Nasional . 12/02/2026, 15:26 WIB
Penulis : Sahroni | Editor : Sahroni
Dalam sejarah penanggalan Islam di Indonesia, variasi awal puasa sudah kerap terjadi. Perbedaan kapan ramadhan dimulai umumnya dipengaruhi oleh metode yang digunakan, bukan karena pertentangan prinsip.
Baik hisab maupun rukyat memiliki dasar ilmiah dan keagamaan masing-masing. Karena itu, perbedaan tanggal tidak semestinya menjadi sumber polemik, melainkan bagian dari dinamika fiqih.

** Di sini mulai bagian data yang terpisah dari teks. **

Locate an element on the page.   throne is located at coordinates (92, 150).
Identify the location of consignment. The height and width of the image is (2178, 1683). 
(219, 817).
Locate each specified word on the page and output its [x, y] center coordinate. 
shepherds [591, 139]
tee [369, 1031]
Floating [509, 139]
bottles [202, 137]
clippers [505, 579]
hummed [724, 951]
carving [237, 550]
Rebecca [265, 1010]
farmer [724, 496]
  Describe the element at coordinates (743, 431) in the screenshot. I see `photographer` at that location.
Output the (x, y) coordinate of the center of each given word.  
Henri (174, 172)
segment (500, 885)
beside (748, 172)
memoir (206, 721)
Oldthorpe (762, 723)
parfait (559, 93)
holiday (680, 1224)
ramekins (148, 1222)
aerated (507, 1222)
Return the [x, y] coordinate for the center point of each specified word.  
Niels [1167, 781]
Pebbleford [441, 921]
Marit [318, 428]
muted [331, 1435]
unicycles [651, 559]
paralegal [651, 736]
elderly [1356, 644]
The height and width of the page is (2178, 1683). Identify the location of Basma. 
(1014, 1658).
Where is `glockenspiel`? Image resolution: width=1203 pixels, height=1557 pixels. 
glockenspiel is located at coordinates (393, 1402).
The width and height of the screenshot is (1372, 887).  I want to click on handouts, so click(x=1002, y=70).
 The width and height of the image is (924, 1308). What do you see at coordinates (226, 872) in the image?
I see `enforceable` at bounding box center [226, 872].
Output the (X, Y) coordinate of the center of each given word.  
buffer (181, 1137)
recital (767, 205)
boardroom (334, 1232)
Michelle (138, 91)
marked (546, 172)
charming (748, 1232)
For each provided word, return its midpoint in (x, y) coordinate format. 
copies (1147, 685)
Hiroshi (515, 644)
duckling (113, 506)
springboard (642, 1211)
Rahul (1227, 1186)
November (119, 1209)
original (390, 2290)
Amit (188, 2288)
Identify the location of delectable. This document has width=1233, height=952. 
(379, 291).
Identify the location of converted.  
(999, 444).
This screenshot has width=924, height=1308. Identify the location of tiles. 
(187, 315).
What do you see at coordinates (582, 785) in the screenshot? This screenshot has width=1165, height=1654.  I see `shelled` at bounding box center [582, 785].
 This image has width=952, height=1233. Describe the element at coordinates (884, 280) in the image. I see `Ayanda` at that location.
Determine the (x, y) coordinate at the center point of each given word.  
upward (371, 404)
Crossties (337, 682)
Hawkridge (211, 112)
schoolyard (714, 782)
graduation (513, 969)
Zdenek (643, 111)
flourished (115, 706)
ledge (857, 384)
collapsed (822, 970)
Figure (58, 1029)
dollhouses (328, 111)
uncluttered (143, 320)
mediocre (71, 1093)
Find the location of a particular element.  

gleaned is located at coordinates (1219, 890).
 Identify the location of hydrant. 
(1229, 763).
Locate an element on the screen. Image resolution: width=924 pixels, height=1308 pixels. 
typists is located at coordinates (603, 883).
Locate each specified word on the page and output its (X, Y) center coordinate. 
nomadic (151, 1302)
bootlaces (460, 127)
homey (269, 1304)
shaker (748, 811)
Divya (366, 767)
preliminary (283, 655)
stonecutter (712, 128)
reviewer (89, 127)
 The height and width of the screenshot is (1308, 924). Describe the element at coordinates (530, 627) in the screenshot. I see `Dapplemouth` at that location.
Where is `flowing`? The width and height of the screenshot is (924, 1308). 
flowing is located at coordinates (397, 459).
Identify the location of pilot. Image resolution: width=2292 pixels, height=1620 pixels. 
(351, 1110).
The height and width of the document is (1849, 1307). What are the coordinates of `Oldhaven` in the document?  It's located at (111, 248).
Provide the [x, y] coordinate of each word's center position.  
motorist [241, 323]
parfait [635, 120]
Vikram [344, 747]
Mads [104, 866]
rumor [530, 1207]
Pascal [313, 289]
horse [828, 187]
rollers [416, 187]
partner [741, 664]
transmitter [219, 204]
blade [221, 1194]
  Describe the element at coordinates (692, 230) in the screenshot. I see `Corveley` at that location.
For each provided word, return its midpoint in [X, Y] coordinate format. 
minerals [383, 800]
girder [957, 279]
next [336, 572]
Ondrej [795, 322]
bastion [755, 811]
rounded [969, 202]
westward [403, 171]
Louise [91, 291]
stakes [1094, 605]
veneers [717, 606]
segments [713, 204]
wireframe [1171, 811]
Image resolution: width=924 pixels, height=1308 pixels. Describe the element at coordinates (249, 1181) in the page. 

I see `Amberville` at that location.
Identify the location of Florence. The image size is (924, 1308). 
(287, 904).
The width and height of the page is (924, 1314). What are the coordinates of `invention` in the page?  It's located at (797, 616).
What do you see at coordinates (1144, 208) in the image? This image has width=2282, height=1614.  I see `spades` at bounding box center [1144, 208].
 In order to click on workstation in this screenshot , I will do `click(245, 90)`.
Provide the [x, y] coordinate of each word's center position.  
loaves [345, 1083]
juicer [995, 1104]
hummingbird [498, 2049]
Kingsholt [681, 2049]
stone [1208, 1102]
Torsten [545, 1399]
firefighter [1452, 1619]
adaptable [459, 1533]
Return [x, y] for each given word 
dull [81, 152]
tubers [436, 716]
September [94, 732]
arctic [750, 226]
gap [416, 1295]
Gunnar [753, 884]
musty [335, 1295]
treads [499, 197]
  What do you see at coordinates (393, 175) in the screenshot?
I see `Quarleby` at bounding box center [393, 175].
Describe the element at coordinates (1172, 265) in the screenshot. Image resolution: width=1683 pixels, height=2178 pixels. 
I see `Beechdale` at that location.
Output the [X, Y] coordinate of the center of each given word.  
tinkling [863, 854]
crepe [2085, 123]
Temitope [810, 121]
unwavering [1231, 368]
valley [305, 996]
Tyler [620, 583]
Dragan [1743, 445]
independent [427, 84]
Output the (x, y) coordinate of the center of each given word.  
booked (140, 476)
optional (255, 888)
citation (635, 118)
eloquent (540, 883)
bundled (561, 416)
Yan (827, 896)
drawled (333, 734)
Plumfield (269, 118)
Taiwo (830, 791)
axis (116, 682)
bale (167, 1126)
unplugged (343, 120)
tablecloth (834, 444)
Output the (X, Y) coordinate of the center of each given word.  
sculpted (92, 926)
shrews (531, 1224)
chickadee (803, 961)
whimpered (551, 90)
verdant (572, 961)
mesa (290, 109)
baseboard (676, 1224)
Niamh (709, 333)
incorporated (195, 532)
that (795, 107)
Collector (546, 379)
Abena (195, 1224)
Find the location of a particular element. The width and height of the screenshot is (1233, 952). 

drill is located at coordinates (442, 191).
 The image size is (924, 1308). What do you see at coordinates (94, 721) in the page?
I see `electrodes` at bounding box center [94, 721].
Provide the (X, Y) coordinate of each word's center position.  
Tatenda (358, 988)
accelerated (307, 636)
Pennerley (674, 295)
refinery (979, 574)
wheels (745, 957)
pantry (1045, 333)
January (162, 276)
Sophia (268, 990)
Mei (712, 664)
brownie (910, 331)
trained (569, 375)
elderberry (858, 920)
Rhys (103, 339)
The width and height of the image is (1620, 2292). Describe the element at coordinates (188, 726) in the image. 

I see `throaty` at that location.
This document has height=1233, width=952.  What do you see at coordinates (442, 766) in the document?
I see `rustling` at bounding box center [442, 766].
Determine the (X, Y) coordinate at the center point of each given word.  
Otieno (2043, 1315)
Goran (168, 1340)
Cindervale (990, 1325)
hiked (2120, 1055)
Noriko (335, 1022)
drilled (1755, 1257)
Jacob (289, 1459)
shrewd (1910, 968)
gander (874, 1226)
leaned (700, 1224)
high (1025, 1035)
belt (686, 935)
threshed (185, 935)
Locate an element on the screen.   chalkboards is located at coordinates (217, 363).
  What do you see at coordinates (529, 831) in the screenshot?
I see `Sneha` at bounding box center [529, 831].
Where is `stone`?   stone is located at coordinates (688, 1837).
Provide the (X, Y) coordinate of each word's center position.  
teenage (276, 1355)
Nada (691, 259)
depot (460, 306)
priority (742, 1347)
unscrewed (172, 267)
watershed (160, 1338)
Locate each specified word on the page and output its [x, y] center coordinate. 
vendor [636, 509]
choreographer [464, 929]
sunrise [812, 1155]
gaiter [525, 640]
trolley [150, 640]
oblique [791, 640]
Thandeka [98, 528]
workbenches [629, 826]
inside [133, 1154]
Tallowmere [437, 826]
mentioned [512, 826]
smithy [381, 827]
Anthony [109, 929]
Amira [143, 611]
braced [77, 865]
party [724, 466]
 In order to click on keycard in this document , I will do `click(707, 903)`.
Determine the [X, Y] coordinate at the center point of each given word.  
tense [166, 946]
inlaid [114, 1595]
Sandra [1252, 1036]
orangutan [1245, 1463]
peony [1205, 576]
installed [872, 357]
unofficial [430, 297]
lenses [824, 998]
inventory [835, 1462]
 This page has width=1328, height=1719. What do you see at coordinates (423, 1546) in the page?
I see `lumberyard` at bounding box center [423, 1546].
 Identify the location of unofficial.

Yang terpenting, esensi Ramadan tetap sama, meningkatkan kualitas ibadah, memperkuat solidaritas, dan memperdalam refleksi spiritual.
Meski berbagai prediksi telah beredar, masyarakat diimbau untuk tetap menunggu pengumuman resmi pemerintah melalui sidang isbat. Keputusan tersebut menjadi pedoman nasional.
Menjelang bulan suci, momen persiapan sebaiknya dimanfaatkan untuk memperbaiki rutinitas ibadah, menjaga kesehatan, serta merancang aktivitas Ramadan dengan lebih matang.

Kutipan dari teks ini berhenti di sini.